EMIT ON WINDOW CLOSE

In stream processing, because the input stream is unbounded, stream processing engines can have different computation triggering strategies to determine when to compute and output results. Currently, RisingWave supports specifying two different triggering strategies when creating materialized views and sink tasks in stream processing:

  • EMIT ON UPDATE: Whenever the upstream table changes, it computes the corresponding changes in the result. This is also the default behavior when no triggering strategy is specified;

  • EMIT ON WINDOW CLOSE: For some queries with time windows, if there is a watermark on the time column, the computation engine can determine that some data within certain time windows will not change in the future, meaning that these windows are closed. EMIT ON WINDOW CLOSE triggers the computation of this immutable data only when the window is closed, allowing it to produce append-only results.

Sample Code

For example, the following SQL query creates a table with a 5-second timeout watermark and creates a streaming query on the table to compute a count per minute. The EMIT ON WINDOW CLOSE at the end of the statement specifies that the computation is triggered when the materialized view's window closes.

CREATE TABLE t (
v1 int,
v2 int,
time TIMESTAMP,
WATERMARK FOR time AS time - INTERVAL '5' SECOND
) APPEND ONLY;

CREATE MATERIALIZED VIEW window_count AS
SELECT
window_start, COUNT(*)
FROM TUMBLE(events, event_time, INTERVAL '1' MINUTE)
GROUP BY window_start
EMIT ON WINDOW CLOSE;

When a new record with a timestamp of 22:01:06 is added to the table t, a watermark message with a value of 22:01:01 is emitted. After this point, data in the table where time <= 22:01:01 will no longer change. At this moment, computations will be performed for results with window_end <= 22:01:00, such as (21:59:00, 22:00:00) and (22:00:00, 22:01:00).

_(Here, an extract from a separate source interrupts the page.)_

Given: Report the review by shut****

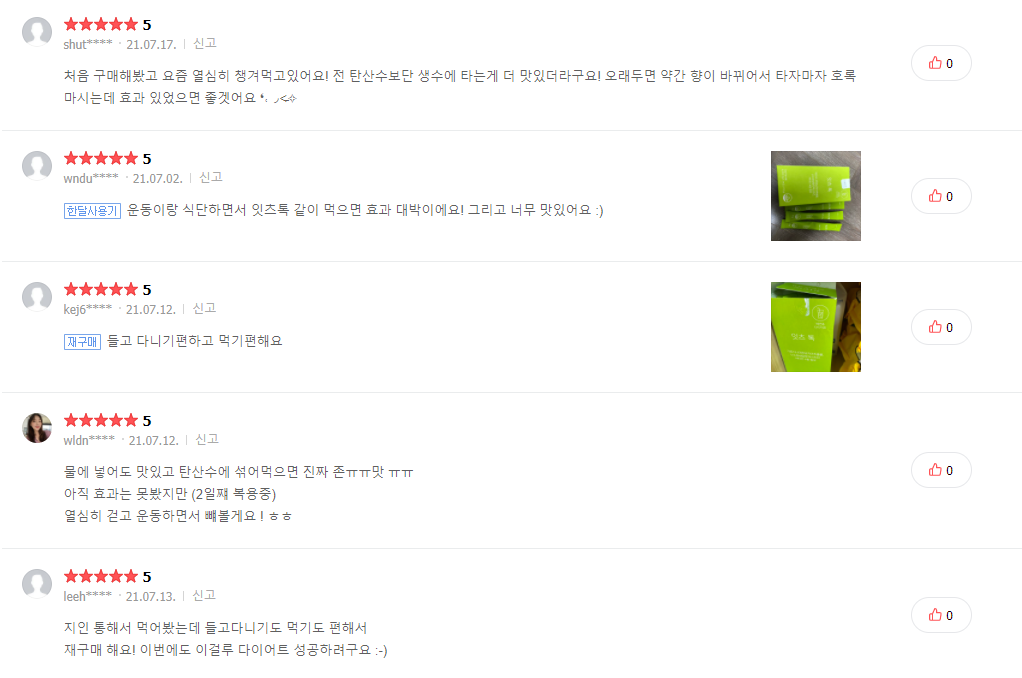Looking at the screenshot, I should (205, 44).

Advantages of EMIT ON WINDOW CLOSE

So, in what situations should you choose to trigger on window close? There are two main application scenarios:

  • Append-Only Requirement for Downstream Systems: Some downstream systems only support append-only writes, such as Kafka, S3, and others that do not support deletes and updates. In such cases, when creating a sink, you can choose to use EMIT ON WINDOW CLOSE to avoid the need for deletes and updates.

  • Better Performance: For certain computations like window functions and percentiles, incremental maintenance can be inefficient. In such cases, using EMIT ON WINDOW CLOSE allows RisingWave to perform internal batching or convert it into bounded computations. Currently, using EMIT ON WINDOW CLOSE in scenarios involving SQL's OVER window functions and time window aggregation can result in better performance.

Example of time window aggregation:

CREATE MATERIALIZED VIEW mv AS
SELECT
window_start, MAX(v1), SUM(v2)
FROM TUMBLE(events, time, INTERVAL '1 hour')
GROUP BY window_start
EMIT ON WINDOW CLOSE;

Example of OVER window function:

CREATE MATERIALIZED VIEW mv2 AS
SELECT
time, v1, v2,
LEAD(v1, 1) OVER (PARTITION BY v2 ORDER BY time) AS l1,
LEAD(v1, 3) OVER (PARTITION BY v2 ORDER BY time) AS l2
FROM events
EMIT ON WINDOW CLOSE;